Long distance lawyer

By Rob Blackhurst

Published: May 5 2006 17:29 | Last updated: May 5 2006 17:29

Last week, the legal black hole and PR catastrophe of Guantanamo Bay seemed at last to be entering its endgame. A total of 141 prisoners - the largest group yet - are to be freed after US investigators determined that they could no longer be classified as “enemy combatants”. And there is one man who, if the remaining 350 are released, will have time on his hands. He is Clive Stafford-Smith, one of Britain’s leading human rights lawyers, who has spent the past five years shuttling between the UK and Cuba every six weeks while also fitting in trips to the US and the Middle East to represent about 40 Guantanamo detainees. At last, his pithy sound bites, delivered in an accent lost somewhere in mid-Atlantic, and his permanent residency on the world’s news channels, seem to be paying off.

When I caught up with him early one morning on one of his fly-by appearances at his London offices he was in a bullish mood: “Yeah, they want to shut it down.”

For a long time Stafford-Smith has thought that the closure of the prison was inevitable. “As soon as the US Supreme Court overruled President Bush and allowed lawyers to visit the base, the Pentagon realised that the prison had become militarily useless,” he says.

I had expected Stafford-Smith’s offices to be an Oxbridge style-quad with honeyed stone and a gold plaque announcing his credentials. Instead, he works out of the offices of Reprieve, the charity where he is legal director. It is an oppressive red-brick building devoid of any signs or names. For a lawyer so tireless in his criticism of western secrecy, Stafford-Smith seems to have sublet his headquarters from a particularly shadowy branch of the CIA. We’re speaking in a room with bare walls the colour of prison porridge, furnished only with a table and two chairs. Despite the bleak surroundings, Stafford-Smith has bonhomie in bottleable quantities, even though much of his working life involves recording the “Advanced Interrogation Techniques” - a euphemism for sleep deprivation, unbearably loud thrash metal and extremes of hot and cold - that some of his Guantanamo clients have faced.

So with the imminent closure of the camp, can we expect to find him in London more often? No. Whatever Donald Rumsfeld’s plans, he thinks the detainees themselves could force the US to keep Guantanamo open. He pauses to relish the irony. “Prisoners from places like Libya and Uzbekistan are going to claim asylum because they have a real fear of persecution if they are sent home. Where are they going to go? Because the Americans have said these guys are wicked terrorists, they’ve made their own job of finding an asylum state impossible. They’re never going to move these prisoners to the US mainland because that would give them legal rights. So there will be a rump of 60 or 70 prisoners who they can’t get off the island for the next generation.”

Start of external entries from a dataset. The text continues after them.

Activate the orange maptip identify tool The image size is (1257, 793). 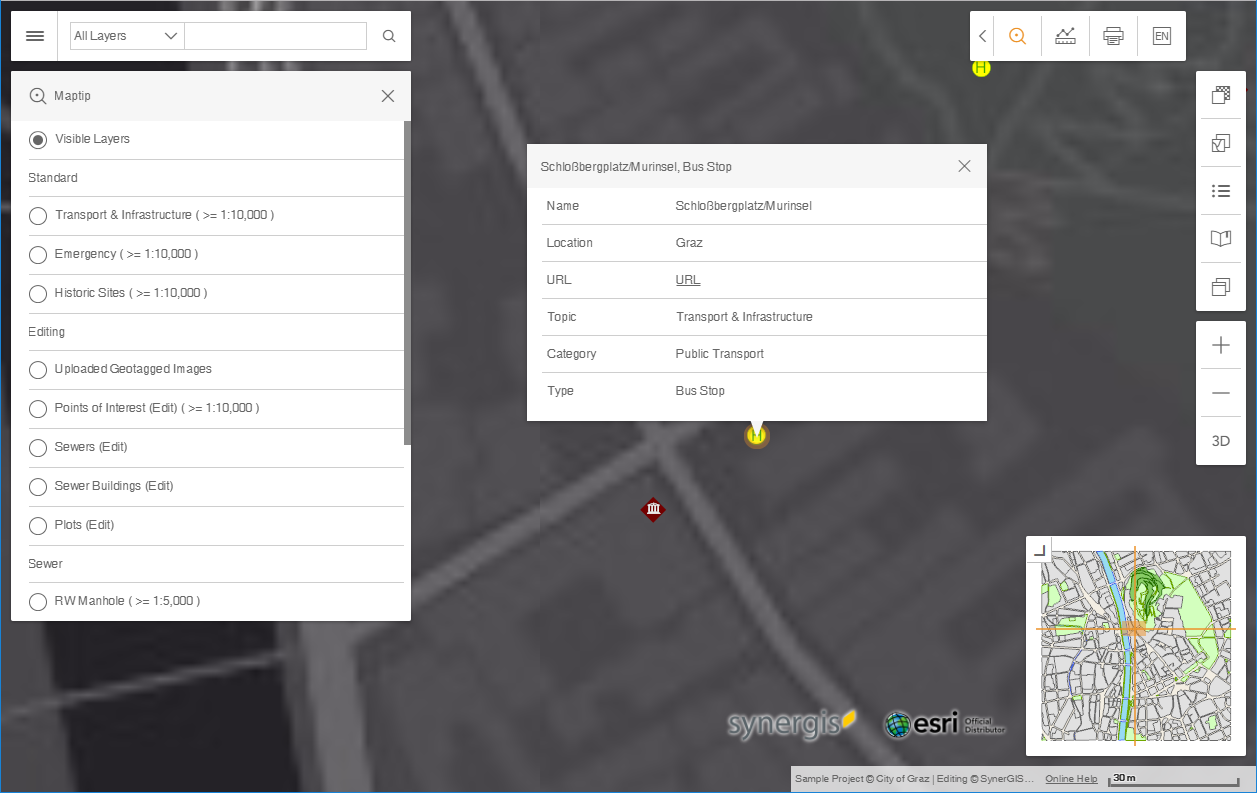pos(1018,35)
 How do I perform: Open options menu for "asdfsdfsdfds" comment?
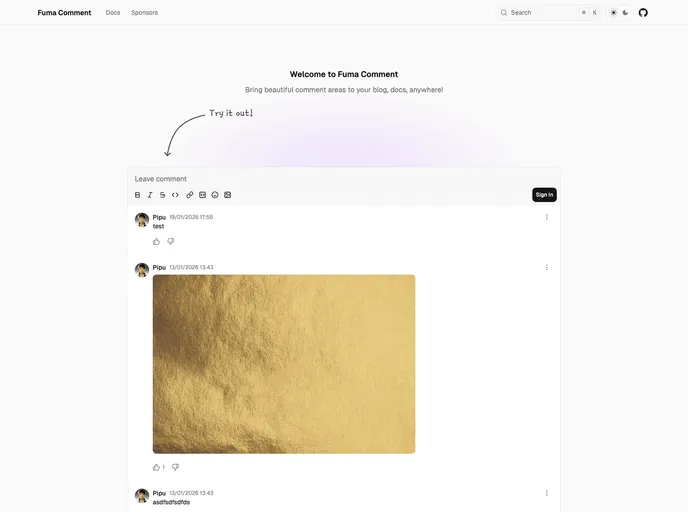coord(546,493)
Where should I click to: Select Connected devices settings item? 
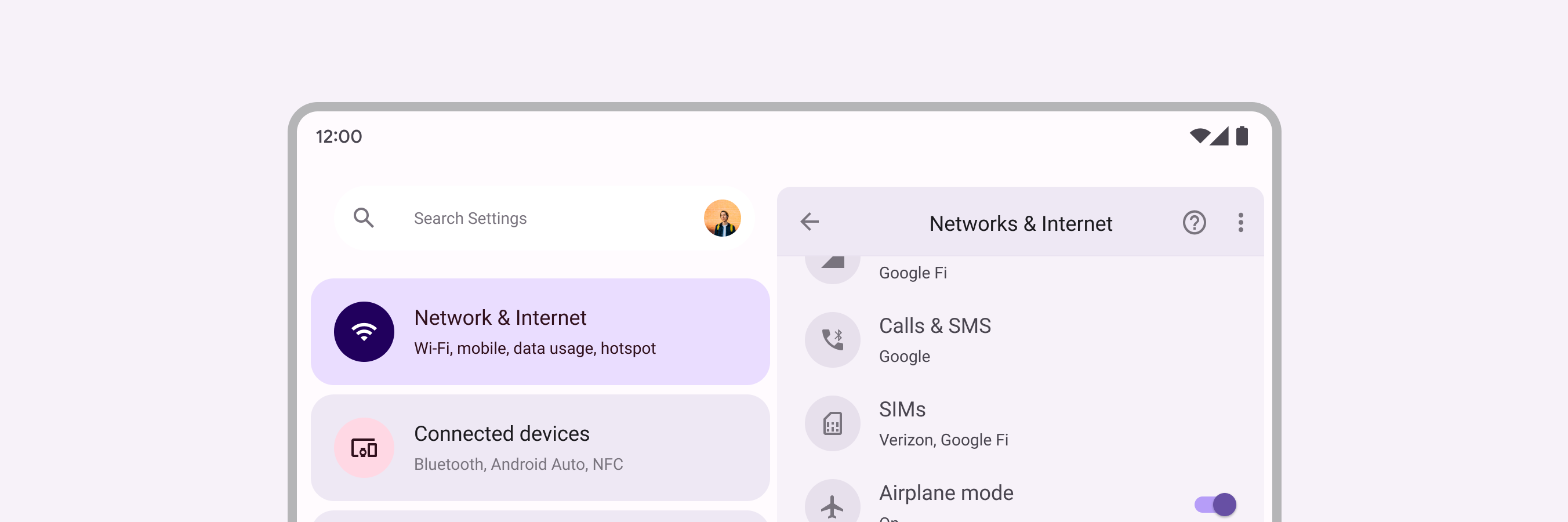(x=540, y=448)
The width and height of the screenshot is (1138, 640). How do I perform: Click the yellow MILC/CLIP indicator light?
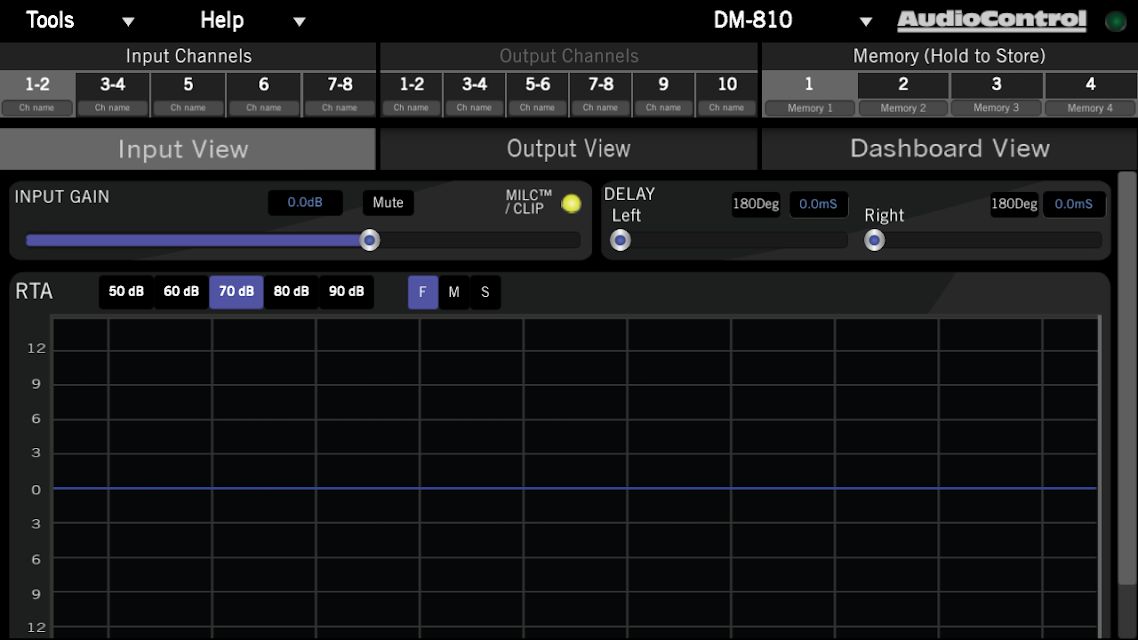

Stafford-Smith is nudging 50, has close-cropped hair and a beanpole frame preserved by his habit of skipping lunch to save time. Though we are both wearing navy suits, he apologises for his. “I don’t normally wear a suit to work,” he says, pulling on his lapel and grimacing. “I have to be in court later.”

I ask whether he is sure that prisoners are being tortured in Guantanamo. I thought he would immediately reel off a litany of abuse. Instead, he speaks slowly and carefully: “It would be a big mistake to think people are sitting around saying, ‘how can we torture an innocent person?’ But whether it’s torture or abuse, there are a lot of bad things happening in Guantanamo. It’s got worse in some ways because they’ve got this permanent Prison Camp 5 which they tout as a modern, up-to-date maximum security prison. Well, yeah. But first, these guys haven’t been tried for anything. And second - what the Americans consider a maximum-security prison, the rest of the world considers abuse. This is solitary confinement where the guards make a whole lot of noise so prisoners can’t talk to each other.”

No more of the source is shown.